### TASK STATEMENT
Below are records to be reproduced exactly and in full.

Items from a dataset
= = = = =

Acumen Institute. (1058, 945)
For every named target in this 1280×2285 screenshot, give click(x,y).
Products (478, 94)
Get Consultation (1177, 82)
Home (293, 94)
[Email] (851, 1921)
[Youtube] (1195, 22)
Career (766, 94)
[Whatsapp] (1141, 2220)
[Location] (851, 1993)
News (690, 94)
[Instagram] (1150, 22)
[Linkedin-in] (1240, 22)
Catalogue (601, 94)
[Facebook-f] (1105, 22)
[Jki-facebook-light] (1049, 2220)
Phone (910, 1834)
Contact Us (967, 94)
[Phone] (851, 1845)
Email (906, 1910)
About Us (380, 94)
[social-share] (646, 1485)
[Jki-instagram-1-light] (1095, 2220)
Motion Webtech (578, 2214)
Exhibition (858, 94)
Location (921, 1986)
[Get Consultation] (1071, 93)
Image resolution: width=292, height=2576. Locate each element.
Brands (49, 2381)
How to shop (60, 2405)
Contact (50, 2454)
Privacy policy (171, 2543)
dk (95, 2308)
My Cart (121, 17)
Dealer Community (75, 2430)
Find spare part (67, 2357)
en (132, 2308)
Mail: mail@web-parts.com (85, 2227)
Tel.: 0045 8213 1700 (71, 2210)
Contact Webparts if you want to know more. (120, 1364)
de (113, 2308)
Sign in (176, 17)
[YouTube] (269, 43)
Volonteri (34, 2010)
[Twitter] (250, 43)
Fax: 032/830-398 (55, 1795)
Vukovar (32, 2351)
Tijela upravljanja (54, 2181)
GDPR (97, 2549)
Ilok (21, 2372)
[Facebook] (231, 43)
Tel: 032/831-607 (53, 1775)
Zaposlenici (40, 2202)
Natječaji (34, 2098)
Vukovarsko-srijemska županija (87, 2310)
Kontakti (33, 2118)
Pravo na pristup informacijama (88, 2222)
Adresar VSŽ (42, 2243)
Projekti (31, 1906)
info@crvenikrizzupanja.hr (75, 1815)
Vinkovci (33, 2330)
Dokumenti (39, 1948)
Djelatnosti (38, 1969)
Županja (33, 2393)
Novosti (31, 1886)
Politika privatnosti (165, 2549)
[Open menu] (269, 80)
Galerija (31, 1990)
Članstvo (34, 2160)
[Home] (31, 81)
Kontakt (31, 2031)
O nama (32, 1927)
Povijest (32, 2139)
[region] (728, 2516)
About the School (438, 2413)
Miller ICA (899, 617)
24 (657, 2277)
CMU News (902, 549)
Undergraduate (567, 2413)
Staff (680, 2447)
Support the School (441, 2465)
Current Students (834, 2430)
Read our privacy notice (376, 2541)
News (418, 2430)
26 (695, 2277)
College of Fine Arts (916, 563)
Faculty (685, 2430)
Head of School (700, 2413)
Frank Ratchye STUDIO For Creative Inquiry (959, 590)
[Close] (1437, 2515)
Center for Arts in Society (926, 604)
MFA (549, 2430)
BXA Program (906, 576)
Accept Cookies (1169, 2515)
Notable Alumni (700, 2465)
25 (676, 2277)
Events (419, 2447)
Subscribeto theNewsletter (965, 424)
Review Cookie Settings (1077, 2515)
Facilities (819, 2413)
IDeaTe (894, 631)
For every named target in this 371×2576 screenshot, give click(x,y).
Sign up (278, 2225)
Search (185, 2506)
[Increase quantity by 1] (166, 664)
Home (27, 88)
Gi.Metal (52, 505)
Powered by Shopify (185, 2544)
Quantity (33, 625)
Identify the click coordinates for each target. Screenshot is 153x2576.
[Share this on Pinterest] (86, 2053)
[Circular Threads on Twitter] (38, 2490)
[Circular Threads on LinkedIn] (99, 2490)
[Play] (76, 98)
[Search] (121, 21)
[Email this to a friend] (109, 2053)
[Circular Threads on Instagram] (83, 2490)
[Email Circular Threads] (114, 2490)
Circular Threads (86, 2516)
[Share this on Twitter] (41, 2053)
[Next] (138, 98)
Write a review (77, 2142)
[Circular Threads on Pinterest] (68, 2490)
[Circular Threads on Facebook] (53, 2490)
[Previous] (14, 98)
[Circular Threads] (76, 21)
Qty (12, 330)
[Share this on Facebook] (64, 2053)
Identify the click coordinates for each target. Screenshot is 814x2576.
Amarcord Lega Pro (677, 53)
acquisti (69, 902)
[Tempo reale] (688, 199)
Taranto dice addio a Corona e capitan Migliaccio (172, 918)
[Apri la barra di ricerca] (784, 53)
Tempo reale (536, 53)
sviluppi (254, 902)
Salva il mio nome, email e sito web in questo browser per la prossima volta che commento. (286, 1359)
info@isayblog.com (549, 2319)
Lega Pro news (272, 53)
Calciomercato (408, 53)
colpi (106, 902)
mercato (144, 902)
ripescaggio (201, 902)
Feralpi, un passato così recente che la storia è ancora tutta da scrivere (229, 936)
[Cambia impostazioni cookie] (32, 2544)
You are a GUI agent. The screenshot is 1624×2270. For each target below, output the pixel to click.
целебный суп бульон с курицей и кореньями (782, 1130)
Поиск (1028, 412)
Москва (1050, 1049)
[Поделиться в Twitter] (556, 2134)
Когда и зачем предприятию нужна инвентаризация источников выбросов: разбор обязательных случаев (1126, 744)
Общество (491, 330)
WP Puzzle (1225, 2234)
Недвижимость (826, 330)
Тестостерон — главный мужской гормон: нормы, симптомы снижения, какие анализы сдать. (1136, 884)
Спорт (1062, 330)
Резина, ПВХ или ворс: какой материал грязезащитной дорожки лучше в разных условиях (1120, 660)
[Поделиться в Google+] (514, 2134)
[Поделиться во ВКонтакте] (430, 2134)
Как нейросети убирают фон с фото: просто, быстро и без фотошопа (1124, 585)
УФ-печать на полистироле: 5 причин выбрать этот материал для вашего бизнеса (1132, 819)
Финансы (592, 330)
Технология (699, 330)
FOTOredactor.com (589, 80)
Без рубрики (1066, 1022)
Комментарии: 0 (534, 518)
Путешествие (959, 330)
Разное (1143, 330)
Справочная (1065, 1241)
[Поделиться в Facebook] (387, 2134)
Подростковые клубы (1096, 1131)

= = = = =

### ANSWER FOR THIS EXERCISE
Acumen Institute. (1058, 945)
For every named target in this 1280×2285 screenshot, give click(x,y).
Products (478, 94)
Get Consultation (1177, 82)
Home (293, 94)
[Email] (851, 1921)
[Youtube] (1195, 22)
Career (766, 94)
[Whatsapp] (1141, 2220)
[Location] (851, 1993)
News (690, 94)
[Instagram] (1150, 22)
[Linkedin-in] (1240, 22)
Catalogue (601, 94)
[Facebook-f] (1105, 22)
[Jki-facebook-light] (1049, 2220)
Phone (910, 1834)
Contact Us (967, 94)
[Phone] (851, 1845)
Email (906, 1910)
About Us (380, 94)
[social-share] (646, 1485)
[Jki-instagram-1-light] (1095, 2220)
Motion Webtech (578, 2214)
Exhibition (858, 94)
Location (921, 1986)
[Get Consultation] (1071, 93)
Image resolution: width=292, height=2576. Locate each element.
Brands (49, 2381)
How to shop (60, 2405)
Contact (50, 2454)
Privacy policy (171, 2543)
dk (95, 2308)
My Cart (121, 17)
Dealer Community (75, 2430)
Find spare part (67, 2357)
en (132, 2308)
Mail: mail@web-parts.com (85, 2227)
Tel.: 0045 8213 1700 (71, 2210)
Contact Webparts if you want to know more. (120, 1364)
de (113, 2308)
Sign in (176, 17)
[YouTube] (269, 43)
Volonteri (34, 2010)
[Twitter] (250, 43)
Fax: 032/830-398 (55, 1795)
Vukovar (32, 2351)
Tijela upravljanja (54, 2181)
GDPR (97, 2549)
Ilok (21, 2372)
[Facebook] (231, 43)
Tel: 032/831-607 (53, 1775)
Zaposlenici (40, 2202)
Natječaji (34, 2098)
Vukovarsko-srijemska županija (87, 2310)
Kontakti (33, 2118)
Pravo na pristup informacijama (88, 2222)
Adresar VSŽ (42, 2243)
Projekti (31, 1906)
info@crvenikrizzupanja.hr (75, 1815)
Vinkovci (33, 2330)
Dokumenti (39, 1948)
Djelatnosti (38, 1969)
Županja (33, 2393)
Novosti (31, 1886)
Politika privatnosti (165, 2549)
[Open menu] (269, 80)
Galerija (31, 1990)
Članstvo (34, 2160)
[Home] (31, 81)
Kontakt (31, 2031)
O nama (32, 1927)
Povijest (32, 2139)
[region] (728, 2516)
About the School (438, 2413)
Miller ICA (899, 617)
24 (657, 2277)
CMU News (902, 549)
Undergraduate (567, 2413)
Staff (680, 2447)
Support the School (441, 2465)
Current Students (834, 2430)
Read our privacy notice (376, 2541)
News (418, 2430)
26 (695, 2277)
College of Fine Arts (916, 563)
Faculty (685, 2430)
Head of School (700, 2413)
Frank Ratchye STUDIO For Creative Inquiry (959, 590)
[Close] (1437, 2515)
Center for Arts in Society (926, 604)
MFA (549, 2430)
BXA Program (906, 576)
Accept Cookies (1169, 2515)
Notable Alumni (700, 2465)
25 (676, 2277)
Events (419, 2447)
Subscribeto theNewsletter (965, 424)
Review Cookie Settings (1077, 2515)
Facilities (819, 2413)
IDeaTe (894, 631)
For every named target in this 371×2576 screenshot, give click(x,y).
Sign up (278, 2225)
Search (185, 2506)
[Increase quantity by 1] (166, 664)
Home (27, 88)
Gi.Metal (52, 505)
Powered by Shopify (185, 2544)
Quantity (33, 625)
Identify the click coordinates for each target. Screenshot is 153x2576.
[Share this on Pinterest] (86, 2053)
[Circular Threads on Twitter] (38, 2490)
[Circular Threads on LinkedIn] (99, 2490)
[Play] (76, 98)
[Search] (121, 21)
[Email this to a friend] (109, 2053)
[Circular Threads on Instagram] (83, 2490)
[Email Circular Threads] (114, 2490)
Circular Threads (86, 2516)
[Share this on Twitter] (41, 2053)
[Next] (138, 98)
Write a review (77, 2142)
[Circular Threads on Pinterest] (68, 2490)
[Circular Threads on Facebook] (53, 2490)
[Previous] (14, 98)
[Circular Threads] (76, 21)
Qty (12, 330)
[Share this on Facebook] (64, 2053)
Identify the click coordinates for each target. Screenshot is 814x2576.
Amarcord Lega Pro (677, 53)
acquisti (69, 902)
[Tempo reale] (688, 199)
Taranto dice addio a Corona e capitan Migliaccio (172, 918)
[Apri la barra di ricerca] (784, 53)
Tempo reale (536, 53)
sviluppi (254, 902)
Salva il mio nome, email e sito web in questo browser per la prossima volta che commento. (286, 1359)
info@isayblog.com (549, 2319)
Lega Pro news (272, 53)
Calciomercato (408, 53)
colpi (106, 902)
mercato (144, 902)
ripescaggio (201, 902)
Feralpi, un passato così recente che la storia è ancora tutta da scrivere (229, 936)
[Cambia impostazioni cookie] (32, 2544)
You are a GUI agent. The screenshot is 1624×2270. For each target below, output the pixel to click.
целебный суп бульон с курицей и кореньями (782, 1130)
Поиск (1028, 412)
Москва (1050, 1049)
[Поделиться в Twitter] (556, 2134)
Когда и зачем предприятию нужна инвентаризация источников выбросов: разбор обязательных случаев (1126, 744)
Общество (491, 330)
WP Puzzle (1225, 2234)
Недвижимость (826, 330)
Тестостерон — главный мужской гормон: нормы, симптомы снижения, какие анализы сдать. (1136, 884)
Спорт (1062, 330)
Резина, ПВХ или ворс: какой материал грязезащитной дорожки лучше в разных условиях (1120, 660)
[Поделиться в Google+] (514, 2134)
[Поделиться во ВКонтакте] (430, 2134)
Как нейросети убирают фон с фото: просто, быстро и без фотошопа (1124, 585)
УФ-печать на полистироле: 5 причин выбрать этот материал для вашего бизнеса (1132, 819)
Финансы (592, 330)
Технология (699, 330)
FOTOredactor.com (589, 80)
Без рубрики (1066, 1022)
Комментарии: 0 (534, 518)
Путешествие (959, 330)
Разное (1143, 330)
Справочная (1065, 1241)
[Поделиться в Facebook] (387, 2134)
Подростковые клубы (1096, 1131)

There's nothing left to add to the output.